Royal Marine Chris Air
A University of York graduate was among 15 Royal Navy personnel seized and detained for 13 days by Iranian authorities who accused them of “invading” Iranian waters.
The 15 British personnel were released on April 4 2007 when in a surprise move Iranian President Mahmoud Ahmadinejah announced their release as a “gift” to the British people for Easter.
Royal Marine Captain Chris Air graduated from York in 2003 with a BSc in Chemistry before joining the Royal Marines in August 2004.
In a press conference held today Capt Air said “we were taken illegally from inside Iraqi territorial waters by force and against our will”. Capt Aid went on to describe how the sailors and marines were flown to Tehran and subject to random interrogation and rough handling, and faced constant psychological pressure.
Capt Air said the worst moment was when “they lined us up, blind folded us and put blankets over our heads. We could hear people cocking weapons and laughing. Using our imagination you imagine the worse”.

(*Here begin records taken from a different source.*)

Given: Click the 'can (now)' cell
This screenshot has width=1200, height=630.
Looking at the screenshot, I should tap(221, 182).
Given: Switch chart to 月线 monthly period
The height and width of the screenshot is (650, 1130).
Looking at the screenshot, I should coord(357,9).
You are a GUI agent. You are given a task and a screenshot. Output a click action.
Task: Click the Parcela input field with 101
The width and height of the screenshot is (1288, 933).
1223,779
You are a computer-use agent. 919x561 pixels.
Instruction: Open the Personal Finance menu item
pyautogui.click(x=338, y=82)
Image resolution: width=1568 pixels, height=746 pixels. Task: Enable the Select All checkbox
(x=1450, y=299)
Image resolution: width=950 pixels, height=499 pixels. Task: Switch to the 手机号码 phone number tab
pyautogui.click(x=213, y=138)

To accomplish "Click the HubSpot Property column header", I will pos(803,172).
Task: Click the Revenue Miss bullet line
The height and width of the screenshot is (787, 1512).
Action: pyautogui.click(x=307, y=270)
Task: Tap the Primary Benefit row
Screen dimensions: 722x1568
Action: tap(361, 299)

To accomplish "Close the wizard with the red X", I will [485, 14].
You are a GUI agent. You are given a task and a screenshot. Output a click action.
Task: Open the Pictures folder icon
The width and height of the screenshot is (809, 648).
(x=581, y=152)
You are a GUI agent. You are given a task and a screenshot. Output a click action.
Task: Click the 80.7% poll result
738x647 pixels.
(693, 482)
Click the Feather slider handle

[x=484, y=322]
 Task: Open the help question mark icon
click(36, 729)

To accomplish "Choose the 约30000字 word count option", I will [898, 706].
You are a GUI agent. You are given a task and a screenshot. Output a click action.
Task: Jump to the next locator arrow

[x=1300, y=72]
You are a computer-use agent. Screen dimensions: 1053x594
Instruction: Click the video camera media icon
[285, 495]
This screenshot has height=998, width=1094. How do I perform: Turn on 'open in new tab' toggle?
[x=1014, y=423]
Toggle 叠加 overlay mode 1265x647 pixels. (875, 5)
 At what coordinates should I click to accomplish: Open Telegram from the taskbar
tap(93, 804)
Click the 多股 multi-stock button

Iranian state television had showed footage of Capt Air indicating on a map where the crew had been captured, appearing to support the Iranian claims, which the British government have repeatedly denied.
In the footage he said: “On the morning of Friday the 23rd of March at approximately half eight, we left coalition warship Foxtrot 99. Our task, our two boats, was to go up to the area around this Persian Gulf area round here. And approximately, about 10 o’ clock in the morning, we were seized apparently at this point here from their maps on the GPS they’ve shown us which is inside Iranian territorial waters.”
He also added that the crew had been treated “very well… they’ve looked after us and make sure we’ve been given enough food.”
Whilst at York, Capt Air was involved in University sport and worked for Doorsafe, the student security body. John Emerson was a friend of Capt Air at university and studied with him. He said: “It came as a shock when I saw him on the news, but it’s good to know he is okay.”
Capt Air’s former department commended him as a “very committed and able student during his time here…His natural intelligence, trustworthiness and physical ability made a career choice in the marines perfect for Christopher”. A University spokesman added, “The University is greatly relieved that Captain Chris Air, and his fellow service personnel, are safe and well and reunited with their families. Chris was a very committed and able student during his time at the University of York.”
Chris Air’s family
From his family home in Cheshire Captain Air’s mother Sally Air spoke of her joy at hearing the news of his release. She said: “We are just ecstatic and can’t put into words what we feel. As parents, the source of your greatest joy and pain come from the same place, your child.
“The last few weeks have been a living hell and a constant battle to stay positive. Our lives totally stopped but when I found out Chris and his colleagues were going to be released it took my breath away.
“Chris is sensitive, he is very caring and very committed to friends, he is a real team player. He is never happier than when he is with friends or colleagues. He has thrived in the Royal Marines because of the aspect of teamwork.
“He doesn’t cope well with isolation and that was one of our worst fears that he would be kept alone.”
After their release was announced on Iranian television, the crew travelled from Tehran to Heathrow, where they boarded Royal Navy Sea King helicopters and were flown to Chivenore Royal Marines Barracks in Devon. Dressed in full military uniform, they were then reunited with their families.
Since the release of the Royal Navy personnel it has been disclosed that Capt Air acknowledged in an interview recorded before his capture that one purpose of patrols in the disputed waterway was to gather intelligence on Iranian activity.
The MoD said this was “entirely appropriate” and “all part of modern operations”.